Speaking in a conference room at the Beverly Hilton Hotel, Gansa says, “It’s still going to be a psychological thriller, but it’s going to have a whole new set of questions and answers,” he says.

Executive producer Howard Gordon articulates what was left hanging at the end of last year: “What did Brody mean when he told Abu Nazir, ‘You can kill a man but not an idea’? Was he trying to get him off his back? We knew that because of his conversation with his daughter, Dana, he lost his nerve. But did he merely lose his nerve? Has he changed his mind? These are questions we should answer.”

The stakes do escalate quickly in tonight’s premiere episode, which sees a post-manic Carrie taking her meds, teaching English and living peacefully at her sister’s house — until a tense situation in the Middle East puts her in the CIA’s sights once again. Brody, meanwhile, is a congressman who finds himself being asked to do the bidding of Abu Nazir (Navid Neghaban, who has been promoted to series regular), even while campaigning with Walden when he decides to run for the presidency and asks him to be his running mate.

Brody may think he’s doing something morally rational by exposing what he sees as US state-sponsored terrorism, when in reality he’s being manipulated by someone evil. For Lewis, the concern in fleshing out his character this year lies in the consequences of graduating from playing a scarred puppet to someone more willfully scheming.
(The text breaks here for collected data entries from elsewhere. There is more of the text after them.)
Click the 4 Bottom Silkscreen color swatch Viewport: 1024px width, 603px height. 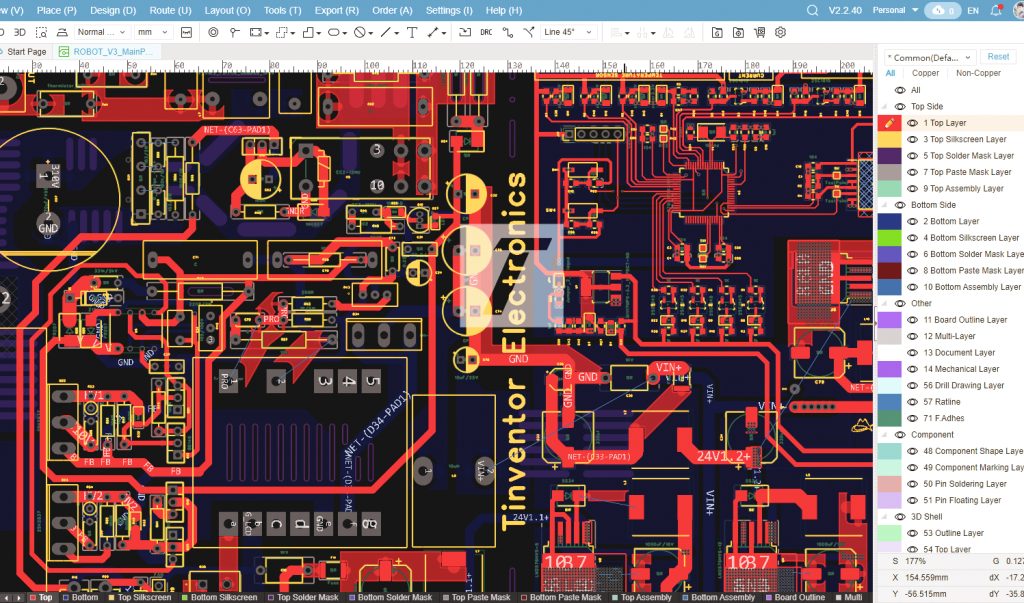point(889,238)
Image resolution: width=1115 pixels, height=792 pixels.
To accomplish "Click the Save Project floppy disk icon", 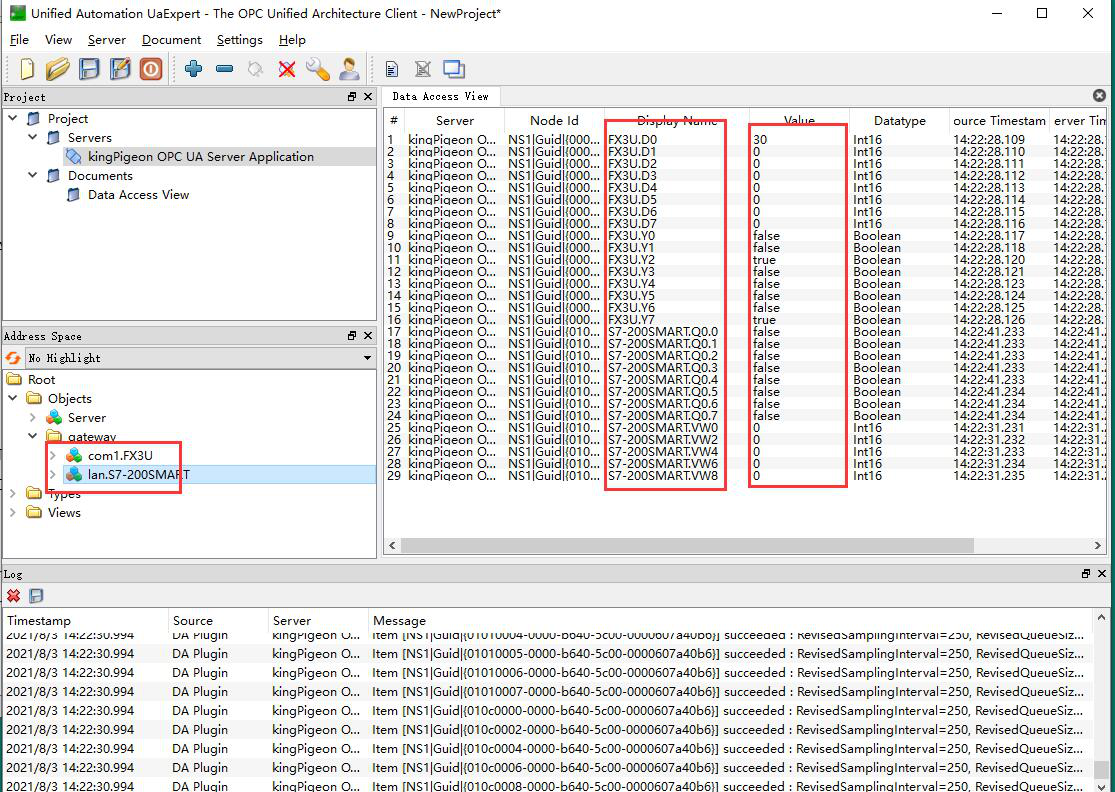I will pyautogui.click(x=89, y=69).
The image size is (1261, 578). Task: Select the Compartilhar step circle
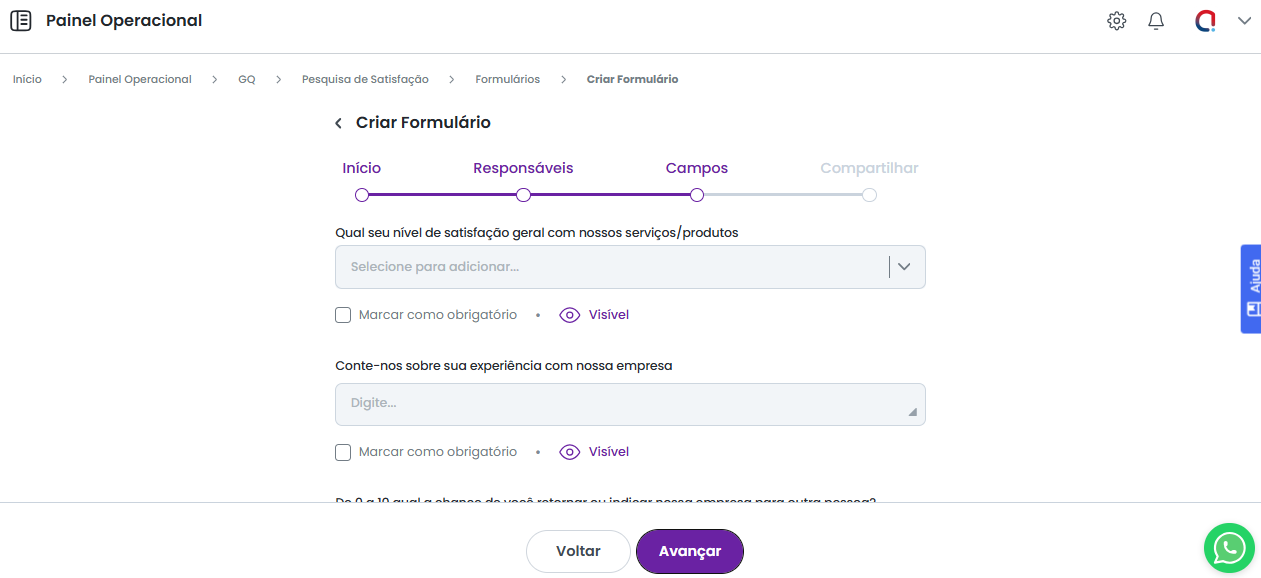click(869, 195)
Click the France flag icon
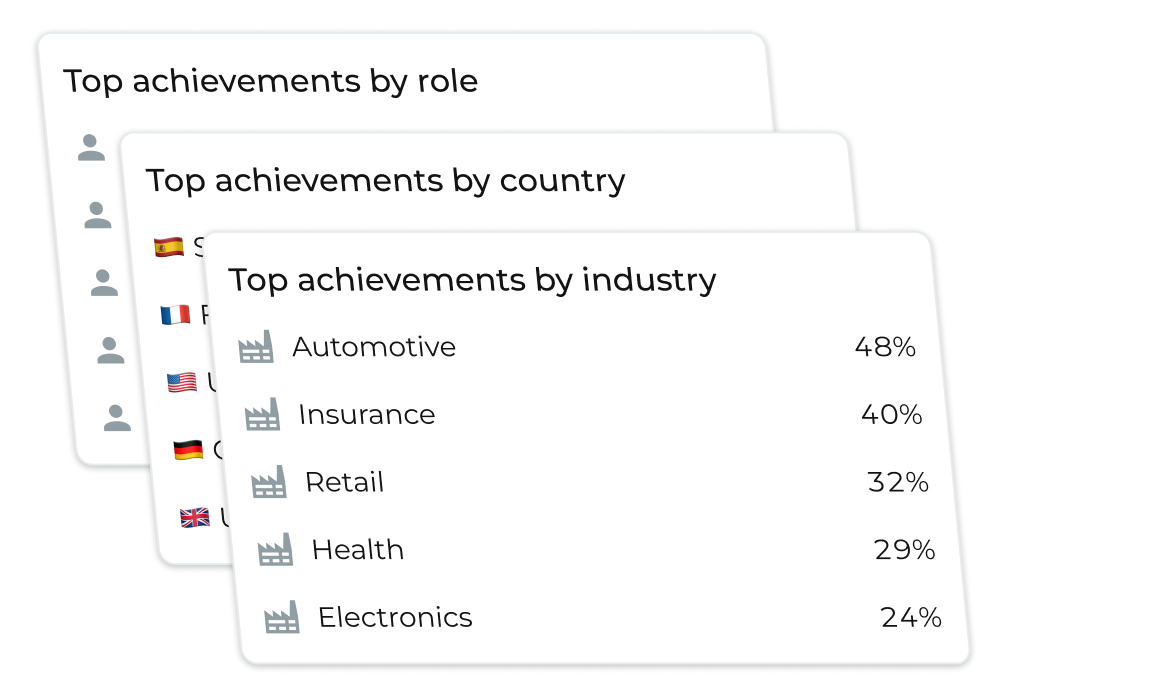This screenshot has width=1175, height=687. tap(175, 315)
“The strength of the first season was that anytime Brody lied or behaved badly, or any time Carrie lied or behaved badly or compulsively or selfishly, it was always born of their condition,” says the British-born actor, referring to Brody’s emotional trauma, and Carrie’s bipolar disorder. “It’s the desperation to get something done. It was motivated by their character. So I’m just keen that Brody continue to be stretched.”

The last thing Lewis wanted was to see Brody edging into “mustache-twirling villainy.” In other words, he notes, “How do you keep Brody still a victim of his circumstance, so that everything he does is out of confusion, from an irrational place? That’s difficult to do when he has to function every day as a working congressman.”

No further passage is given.